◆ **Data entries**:

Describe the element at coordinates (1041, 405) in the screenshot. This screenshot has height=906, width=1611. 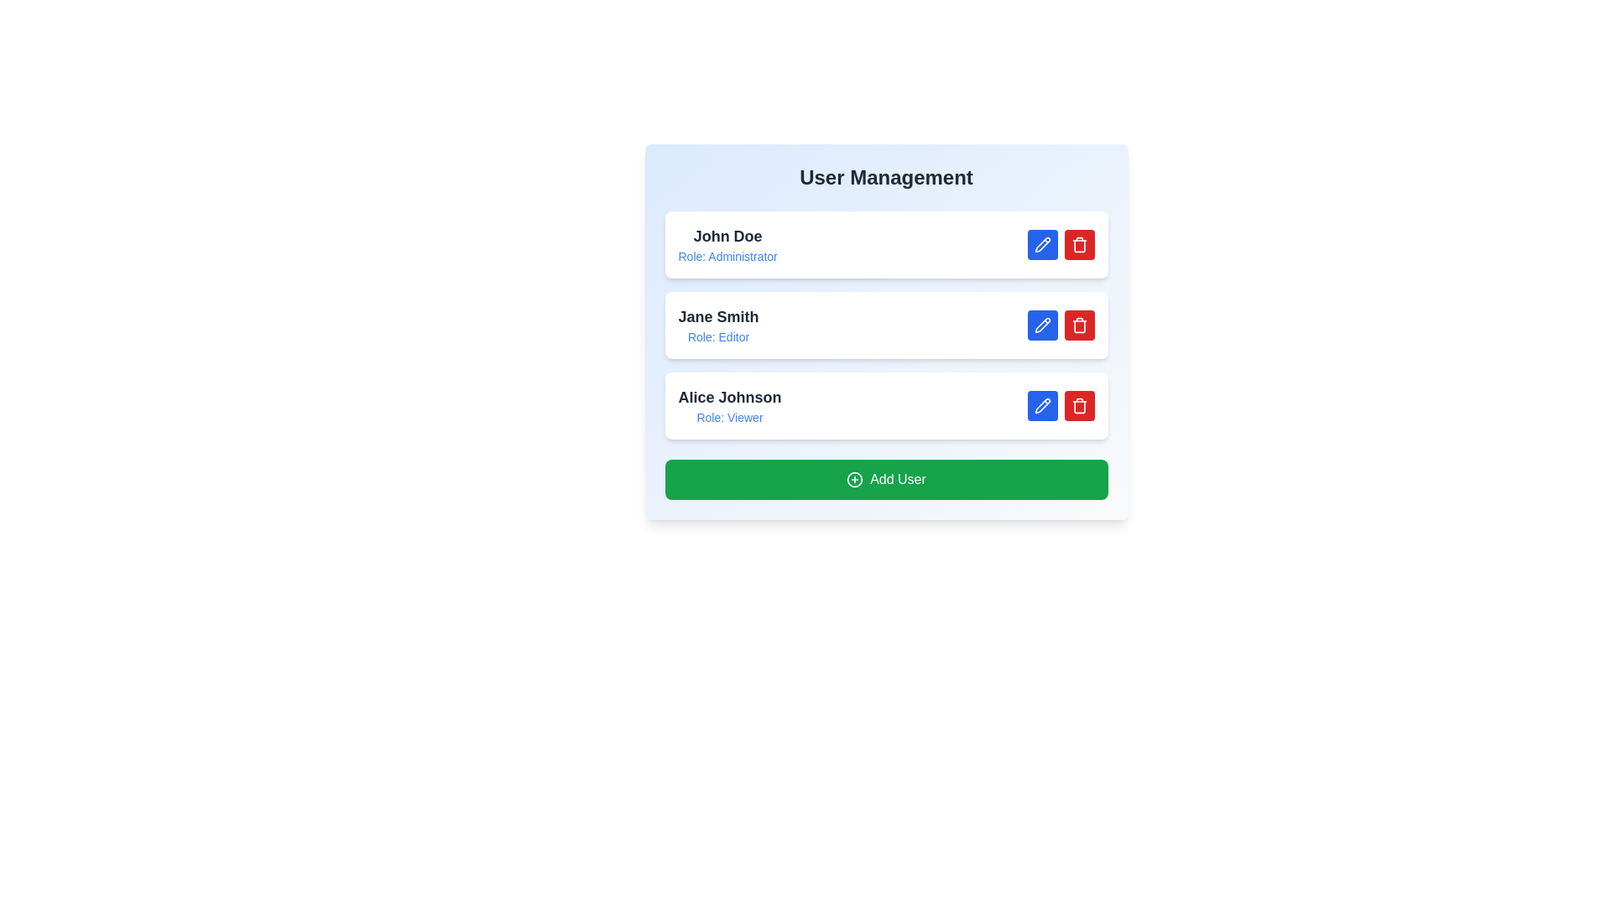
I see `blue pencil button for the user Alice Johnson to edit their role` at that location.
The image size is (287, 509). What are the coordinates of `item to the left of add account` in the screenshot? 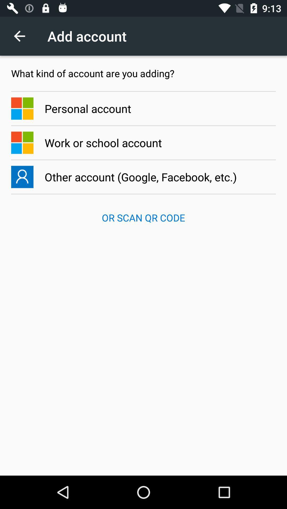 It's located at (22, 36).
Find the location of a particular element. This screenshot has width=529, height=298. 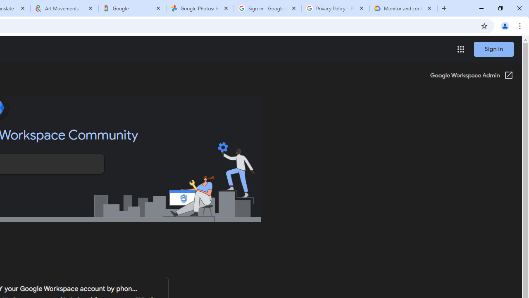

'Google apps' is located at coordinates (460, 49).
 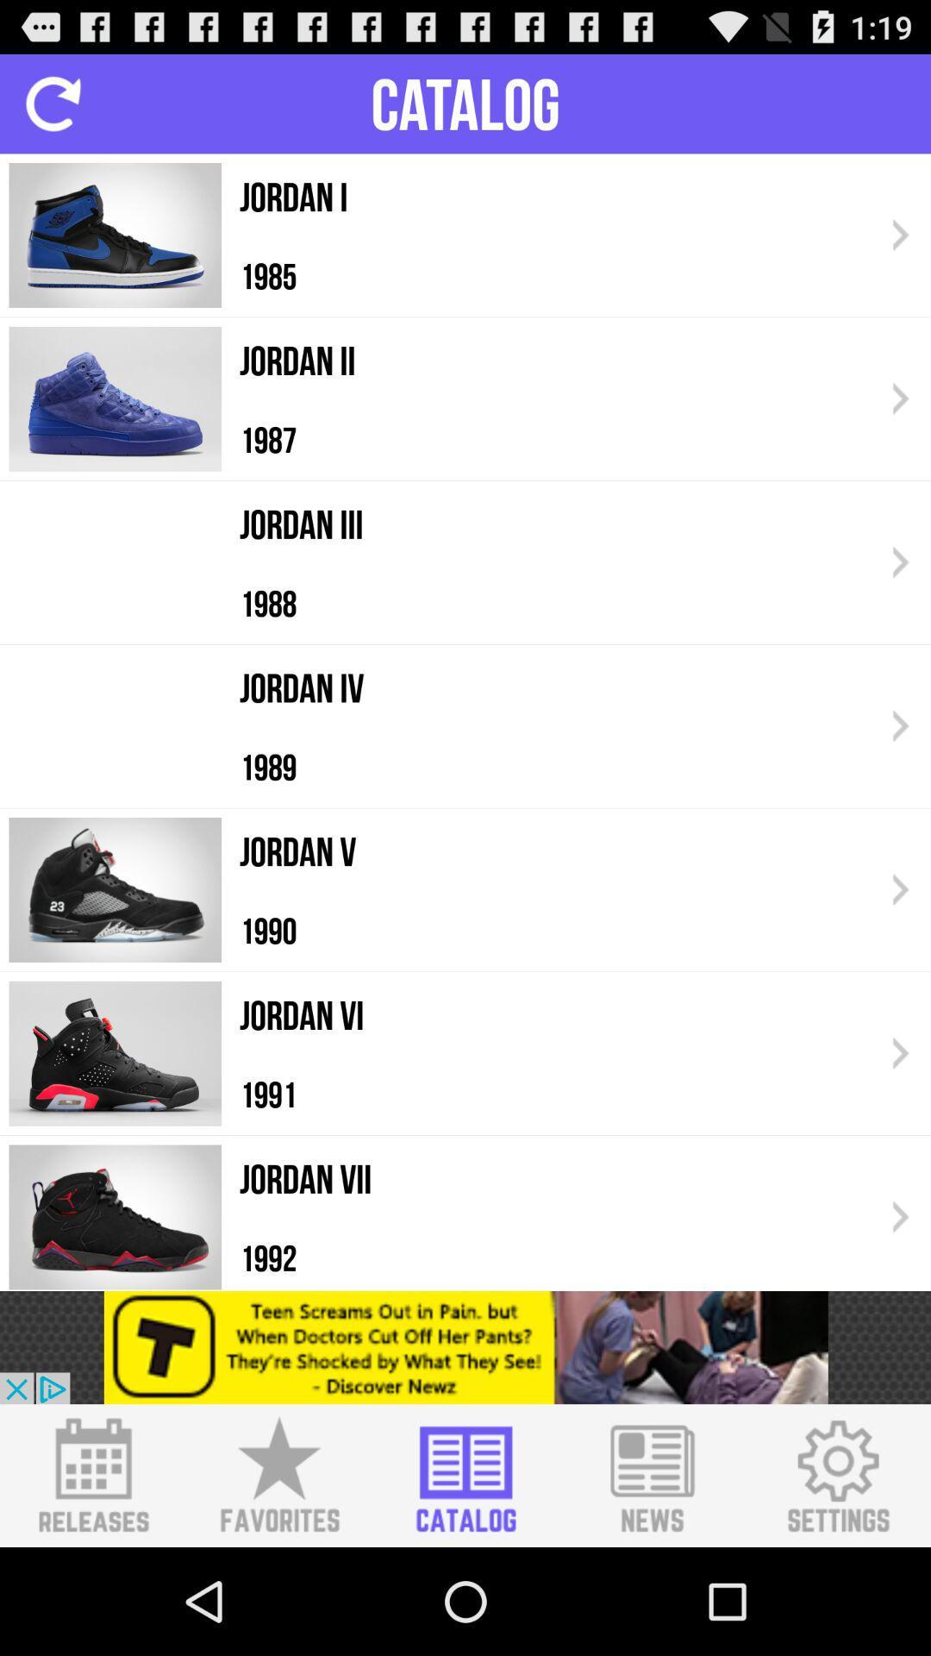 What do you see at coordinates (466, 1346) in the screenshot?
I see `advertisement` at bounding box center [466, 1346].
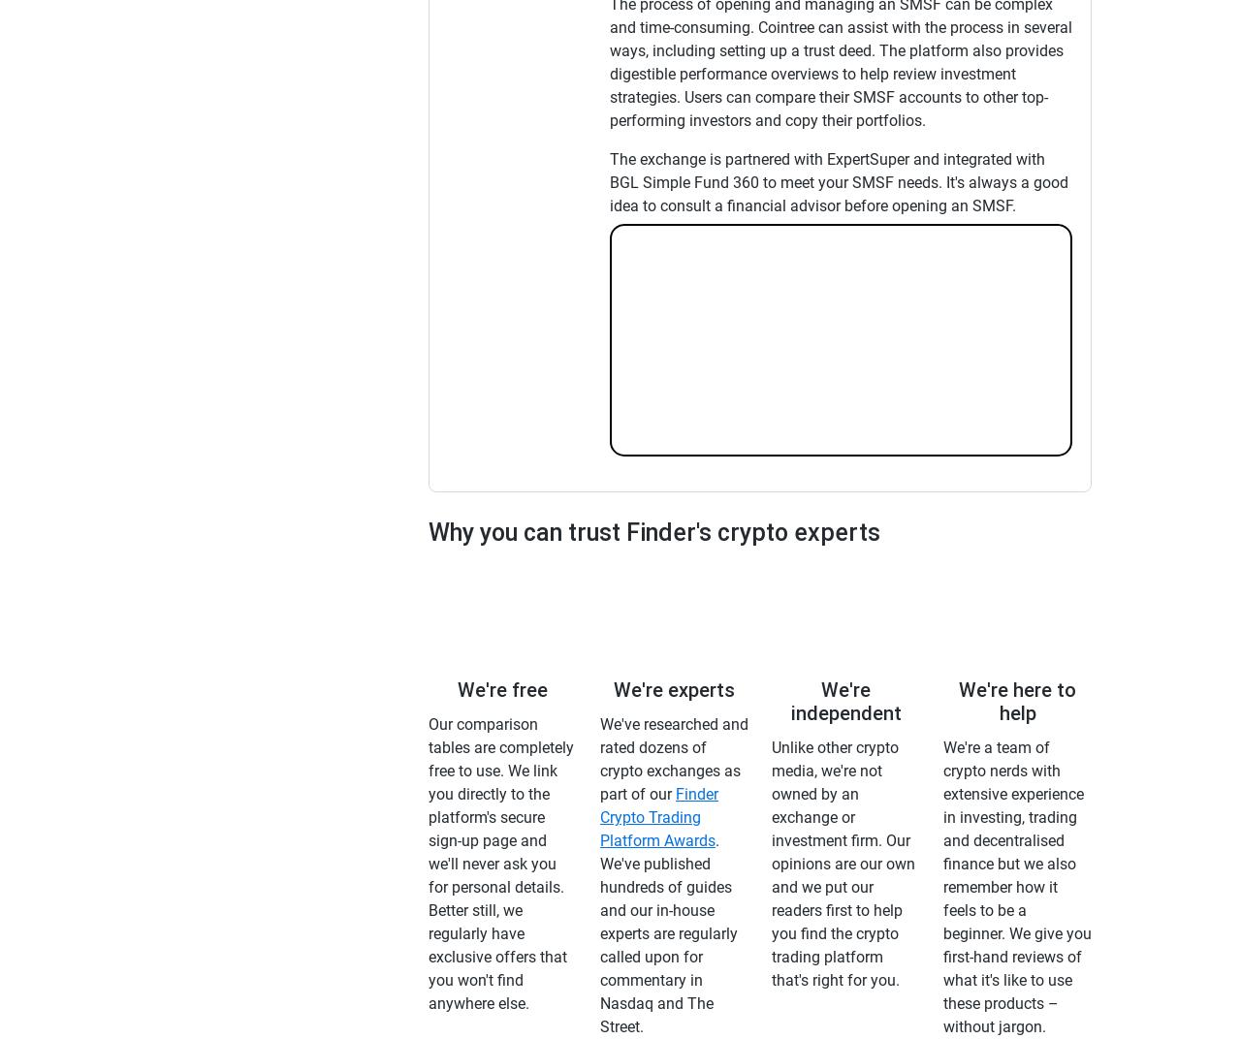 The width and height of the screenshot is (1241, 1039). What do you see at coordinates (843, 864) in the screenshot?
I see `'Unlike other crypto media, we're not owned by an exchange or investment firm. Our opinions are our own and we put our readers first to help you find the crypto trading platform that's right for you.'` at bounding box center [843, 864].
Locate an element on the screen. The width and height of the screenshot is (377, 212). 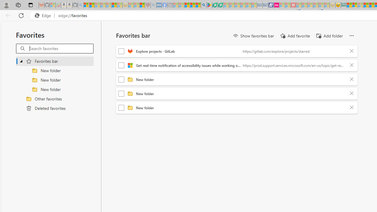
'Cheap Car Rentals - Save70.com - Sleeping' is located at coordinates (259, 5).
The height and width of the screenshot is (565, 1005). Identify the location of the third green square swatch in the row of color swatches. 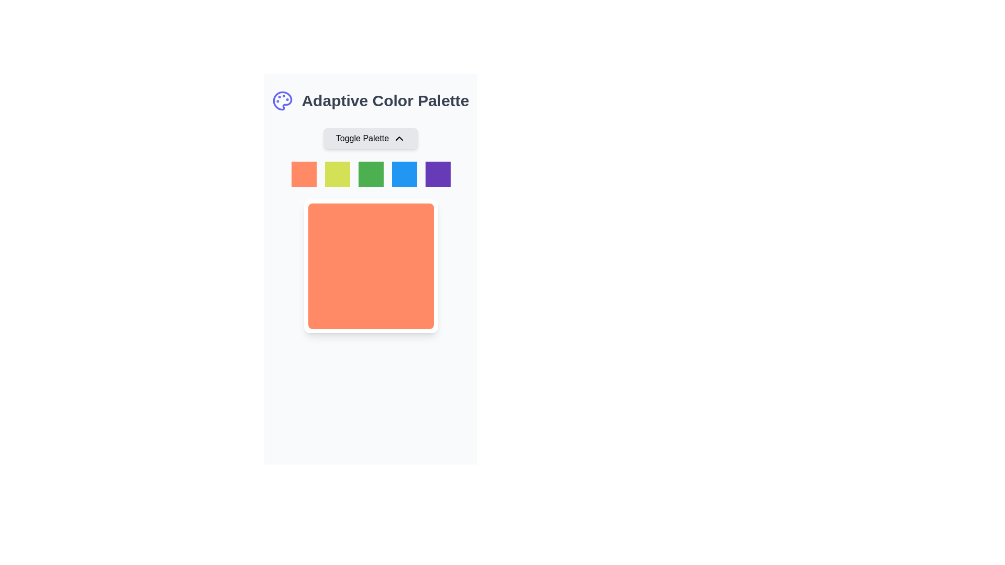
(371, 173).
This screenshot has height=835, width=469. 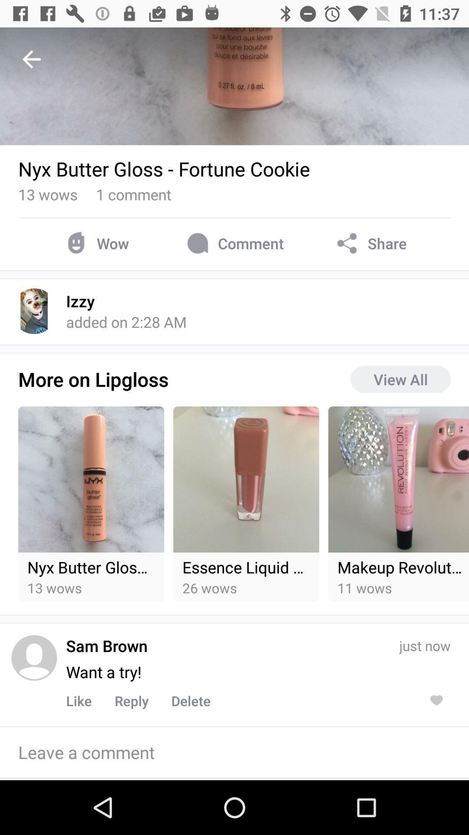 I want to click on item to the left of the just now, so click(x=103, y=671).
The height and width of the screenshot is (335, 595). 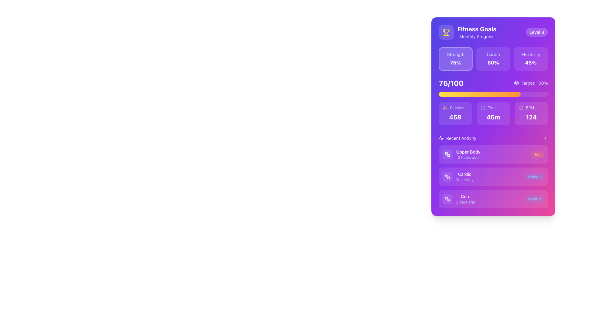 What do you see at coordinates (456, 59) in the screenshot?
I see `the rectangular card displaying 'Strength' with a bold '75%' below, located in the top-left corner of the grid` at bounding box center [456, 59].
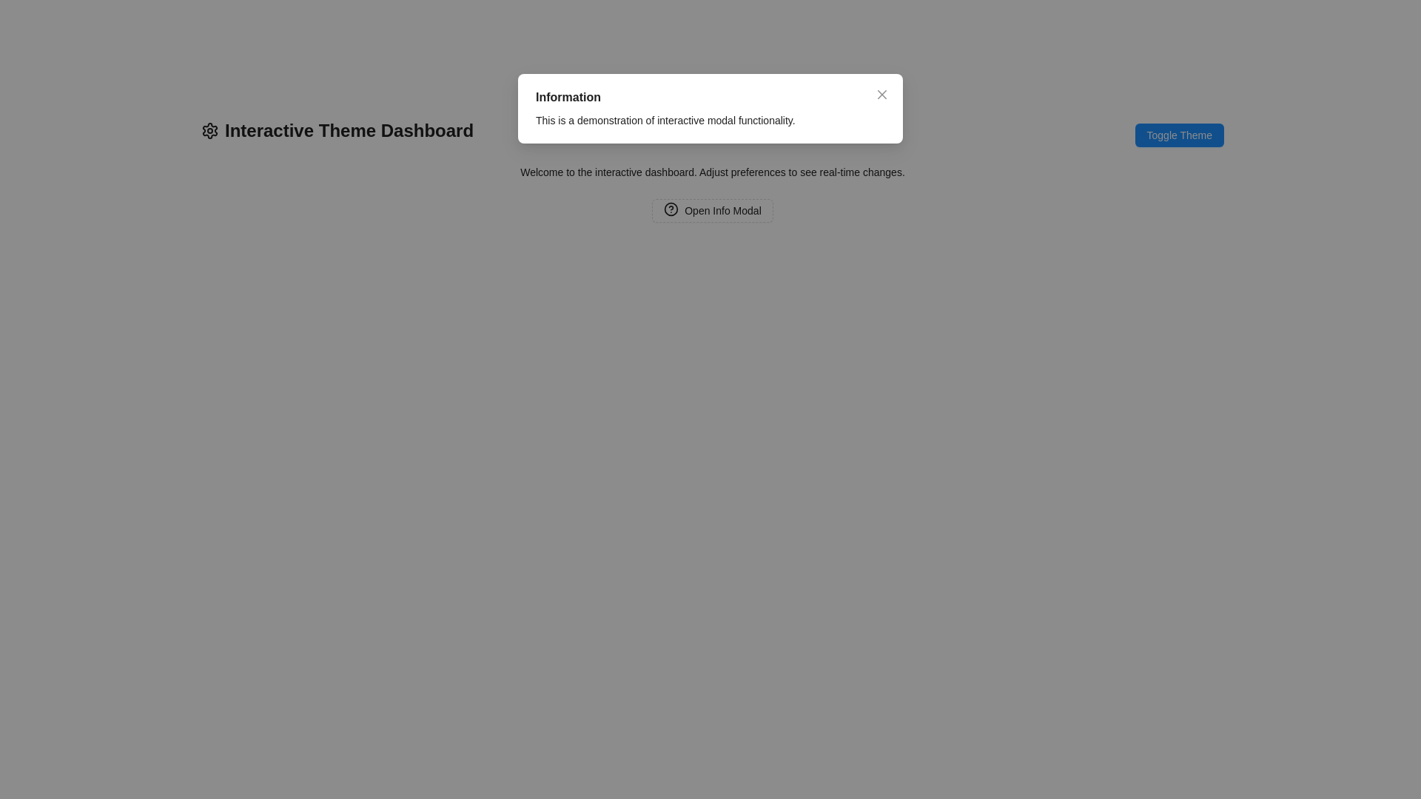 The height and width of the screenshot is (799, 1421). I want to click on instructional text located inside the modal window below the main title 'Information', so click(713, 171).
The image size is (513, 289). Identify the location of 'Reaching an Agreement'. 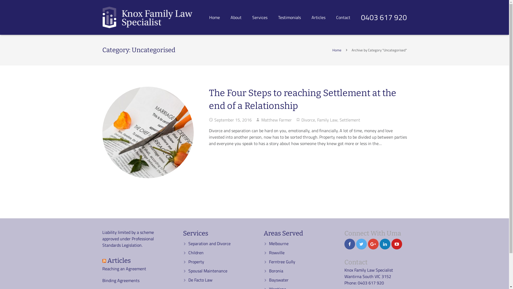
(124, 268).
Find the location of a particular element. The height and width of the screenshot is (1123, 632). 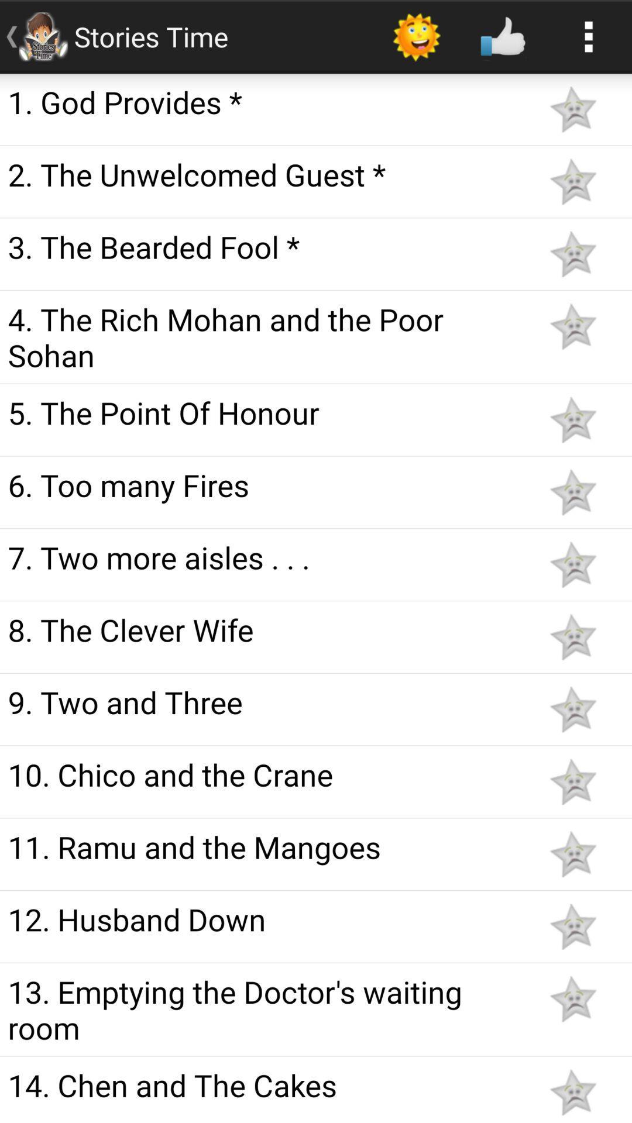

like the image is located at coordinates (572, 782).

◆ **Aim of the task**:
Write out the material again from the line with "The image size is (513, 289)." through the end, swapping "particular" for "specific" and leaving everything else unchanged. Omit the pictures.

◆ **Completed exercise**:
The image size is (513, 289). Identify the location of 'Reaching an Agreement'. 
(124, 268).
Find the location of a specific element. The height and width of the screenshot is (1123, 632). 

like the image is located at coordinates (572, 782).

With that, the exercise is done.